■今月のコラム

『米国同時多発テロに思う日本人の国際感覚』

 記者:当会論説委員長 張替一彰



 ■『米国同時多発テロに思う日本人の国際感覚』


あまりにも衝撃的な事件。誰もが指摘するように、それは映画のヒトコマにしか見えないほど、現実ばなれしたショッキングな映像でした。

しかしながら、自分の会社のNYオフィスが、WTCの目と鼻の先にあり、いつも通勤ルートにしている同僚が命からがら逃げ出した話を聞いたり、前に所属していた会社の人間が行方不明であることを聞くと、他人ごとではなく、巡りあわせが悪ければ、その場に居合わせたことは十分ありえることに気づき、慄然とさせられました。

自分の周りの人間も、NYに転勤していたり、出張にいっている人間が多く、言葉にならないショックを受けているようです。いまだに、安否がわからない数千人の人たちの身内や友人の方々の心労はいかばかりかと思います。



今回の事件が話題に上ることが多いと思いますが、実のところ、その中で日本人の国際感覚のズレを感じました。今回の事件を米国では、"第二のパールハーバー"と評しています。これまで日本人は"りメンバー・パールハーバー"というアメリカ人の感覚を十分に理解できていなかったと思うのです。

というのも、"第二のパールハーバー"という評価に対して、何とも言えない不快感をもつ日本人が多いからです。今回の事件を通して、ある意味でようやくアメリカ人がもつ"パールハーバー"への憎しみの深さが理解できたのかもしれません。

犯人と思われるアラブ人に対して、怒りや憎しみ、不気味さを感じない人はあまりいないと思いますが、"パールハーバー"に関しては、日本人も同じ目でアメリカ人に見られていることになります。この辺の感覚に、日米間には大きなズレがあったと言えます。



そして、もう一つのずれは、アラブ人に対する理解です。アラブ世界では、今回の事件を悲しんでいるのかといえば、実のところ、そうではなく、"溜飲を下げた"、"よくやった"という感覚をもつ人が多いことです。

一般的な日本人からすれば、想像できない感覚で、アラブ人は今回の事件を見ているということです。その根本には、キリスト教文明とイスラム教文明の相克があります。フランシス・フクヤマ「歴史の終わり」、サミュエル・ハンチントン「文明の衝突」という歴史哲学書が話題になったこともありますが、そこでは、共産主義が敗北した後に残ったのは、キリスト教文明とイスラム教文明であり、そこに大いなる最後の文明の覇権争いが起きることを述べています。

しかしながら、政治、経済、軍事、文化といった面において、西洋のキリスト文明は圧倒的な力を誇っており、アラブにはそれに対抗しうるパワーは実際にはありません。オイルマネーでなんとか耐えている状態です。そこで、一部の人間がテロの力を使ってでも、異教徒を排撃にでるわけです。

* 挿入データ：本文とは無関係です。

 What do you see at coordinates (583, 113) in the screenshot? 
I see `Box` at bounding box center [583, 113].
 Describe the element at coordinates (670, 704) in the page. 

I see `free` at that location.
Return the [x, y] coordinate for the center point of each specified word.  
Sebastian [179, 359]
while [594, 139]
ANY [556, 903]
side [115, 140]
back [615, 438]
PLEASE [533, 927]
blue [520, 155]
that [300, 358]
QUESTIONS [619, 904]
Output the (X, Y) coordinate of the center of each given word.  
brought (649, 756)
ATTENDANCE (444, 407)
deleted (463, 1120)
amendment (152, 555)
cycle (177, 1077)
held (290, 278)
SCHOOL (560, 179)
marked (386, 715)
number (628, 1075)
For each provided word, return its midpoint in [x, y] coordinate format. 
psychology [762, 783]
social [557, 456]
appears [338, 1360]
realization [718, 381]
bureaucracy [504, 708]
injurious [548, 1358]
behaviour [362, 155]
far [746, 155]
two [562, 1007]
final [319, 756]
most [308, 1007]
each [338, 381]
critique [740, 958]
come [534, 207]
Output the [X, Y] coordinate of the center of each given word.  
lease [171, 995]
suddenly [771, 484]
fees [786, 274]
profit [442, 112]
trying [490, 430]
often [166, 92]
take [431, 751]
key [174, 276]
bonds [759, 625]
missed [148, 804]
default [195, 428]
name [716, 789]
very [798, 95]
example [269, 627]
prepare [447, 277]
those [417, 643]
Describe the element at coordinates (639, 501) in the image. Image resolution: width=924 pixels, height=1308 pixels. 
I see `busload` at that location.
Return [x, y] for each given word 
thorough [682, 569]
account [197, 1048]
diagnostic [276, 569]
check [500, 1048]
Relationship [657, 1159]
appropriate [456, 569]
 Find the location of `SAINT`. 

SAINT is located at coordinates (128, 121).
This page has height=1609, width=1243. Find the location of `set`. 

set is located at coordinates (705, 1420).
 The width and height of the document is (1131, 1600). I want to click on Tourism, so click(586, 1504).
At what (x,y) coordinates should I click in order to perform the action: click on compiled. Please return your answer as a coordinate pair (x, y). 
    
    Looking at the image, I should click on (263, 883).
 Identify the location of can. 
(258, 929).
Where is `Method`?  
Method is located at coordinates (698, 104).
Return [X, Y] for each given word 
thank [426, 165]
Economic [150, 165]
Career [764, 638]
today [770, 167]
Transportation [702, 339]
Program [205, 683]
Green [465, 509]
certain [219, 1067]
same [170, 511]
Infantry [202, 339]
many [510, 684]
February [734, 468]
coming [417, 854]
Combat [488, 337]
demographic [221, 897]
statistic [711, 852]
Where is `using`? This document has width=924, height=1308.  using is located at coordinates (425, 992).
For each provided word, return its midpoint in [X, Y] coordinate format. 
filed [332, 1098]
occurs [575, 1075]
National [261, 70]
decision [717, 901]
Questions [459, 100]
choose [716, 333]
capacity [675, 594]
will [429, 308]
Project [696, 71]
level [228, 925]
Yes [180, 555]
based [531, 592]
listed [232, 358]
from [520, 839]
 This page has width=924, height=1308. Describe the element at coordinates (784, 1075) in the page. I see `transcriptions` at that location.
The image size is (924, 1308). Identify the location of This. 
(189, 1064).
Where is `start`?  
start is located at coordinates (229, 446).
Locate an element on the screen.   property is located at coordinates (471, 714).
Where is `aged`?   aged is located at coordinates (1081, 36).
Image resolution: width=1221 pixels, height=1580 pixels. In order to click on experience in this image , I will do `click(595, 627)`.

イスラム教の伝播力、影響力を考えると、オウム真理教のようなカルト宗教として単純に考えるには無理があります。イスラム文明には、やはり、西洋のキリスト文明に対して、反面教師となりえる真理が含まれているからこそ、あれだけの信者を獲得し、維持できるのだと思います。

今回の事件を通して、アラブ人の西洋に対する嫌悪、あるいは憎悪感の根底にある宗教観を日本人は全く理解できていないとつくづく思います。そして、そのアラブに対する国際感覚の欠如が国民の大多数にあるならば、やがてはアラブ世界を撲滅すべしという短絡的な発想につながり、悲劇の結末を迎えることになります。



無論、テロを擁護しているわけではありません。アラブ世界に対する理解を深めた上で、テロを非難する姿勢が必要だということです。そうしたバランスの取れた国際感覚をもつ日本人が増えることで、日本が国際舞台でリーダーシップを発揮し、世界の調整役を果たすこともできるようになると思います。

日本は、宗教的文明論でいえば、イスラム教でも、キリスト教にも属さない独立した文明国家です。だからこそ、両文明への深い理解が必要不可欠であり、橋渡しとなれる可能性があるのです。

ただ、今、現在、世界に発信すべき精神的価値観がないクラゲ国家となっているのが大変、残念なことですが…。